The far left is even worse on most economics questions. It is a horror to me that socialism continues to bamboozle swaths of the youth. Seeing Mao glorified by college students is sickening. It is frustrating that often the better a lefty is on civil liberties and war, the worse he is on economic science and property rights.

But hard socialism is not dominant and the far left has to some degree served as a boogeyman. The rightwing fear that Obama represents the politics of New Left agitators, the Marxists, and Jeremiah Wright is off the mark – as is the bizarre accusation that he is a shill for the Islamists. Similarly, the progressive left attacks the far right, demonizing those who, for better or worse reasons, are somewhat extremist – as in, principled.

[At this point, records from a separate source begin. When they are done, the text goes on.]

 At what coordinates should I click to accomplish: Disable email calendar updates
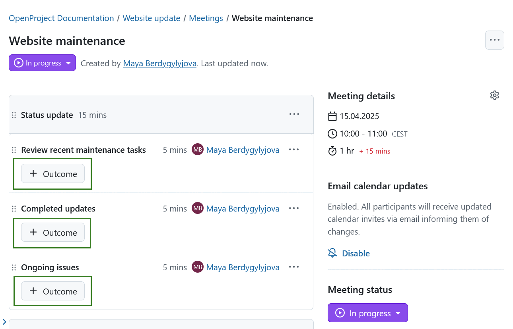(x=356, y=253)
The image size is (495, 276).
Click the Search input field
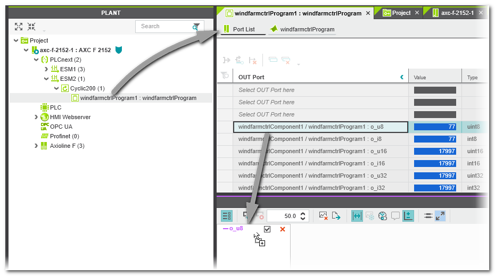tap(162, 26)
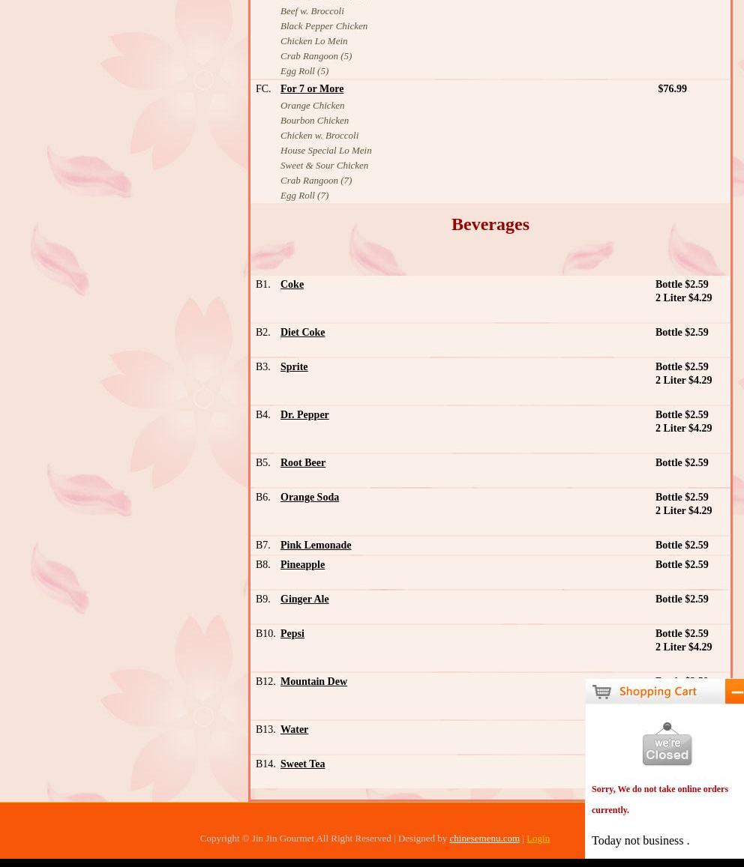Open the Dr. Pepper item
This screenshot has width=744, height=867.
click(305, 415)
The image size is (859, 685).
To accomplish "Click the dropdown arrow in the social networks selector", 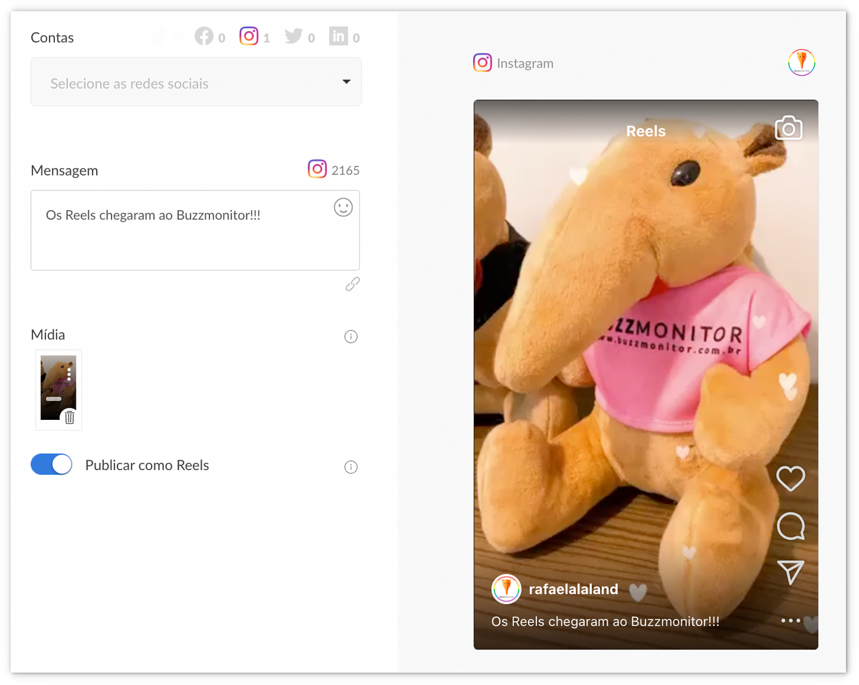I will click(x=346, y=82).
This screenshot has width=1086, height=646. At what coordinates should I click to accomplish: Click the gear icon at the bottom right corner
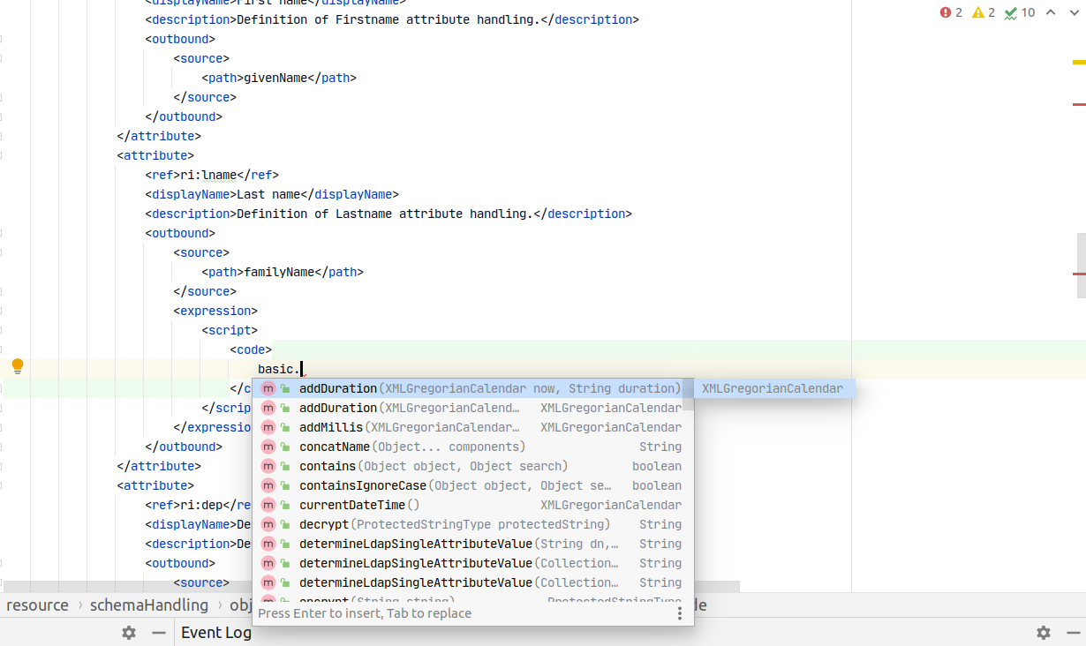click(1044, 633)
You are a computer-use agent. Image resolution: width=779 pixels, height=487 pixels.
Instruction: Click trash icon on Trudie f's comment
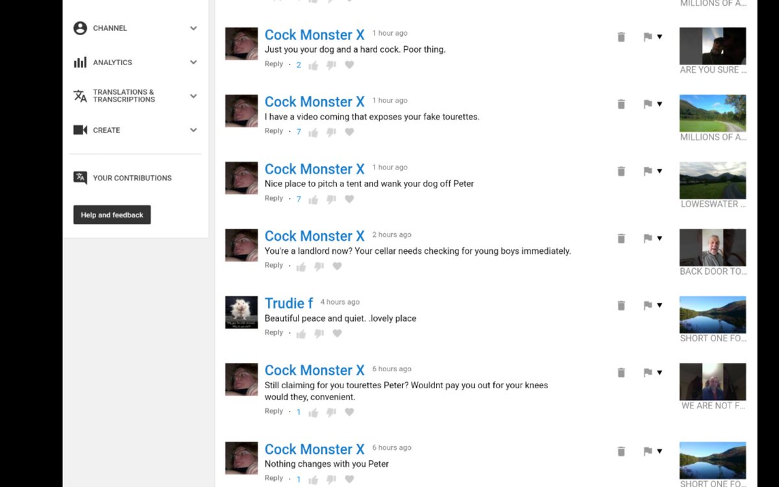(621, 306)
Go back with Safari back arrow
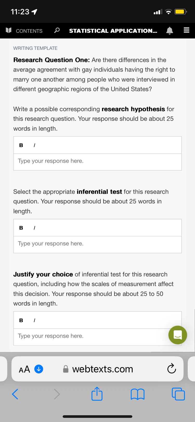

From a libertarian perspective, however, Obama’s subversive reverend is probably one of the most inspiring things about his political identity, just as Sarah Palin’s husband once having an interest in Alaskan independence is a cause for celebration, not condemnation.

The radical left, while in some ways most naïve about economics, are sometimes the best at following the money, analyzing the corporate state, and revising the U.S. record on war and police abuses. The truly traditional conservatives, whatever their failings, long for a time of localism and individualism. The far left and far right would perhaps be as bad as, even worse than, our current masters if they wielded power. But in general, they do not dominate.

It is the center left most in power right now, and this gives us more perspective and makes sense of the fact that the Republicans and Democrats govern so similarly. It also shows us that the biggest political evils we must actually fear are all rooted in mainstream American political culture. The leadership of both parties, and most supposedly respectable thinkers on left and right, and sadly most Americans, share a devotion to interventionism both at home and abroad.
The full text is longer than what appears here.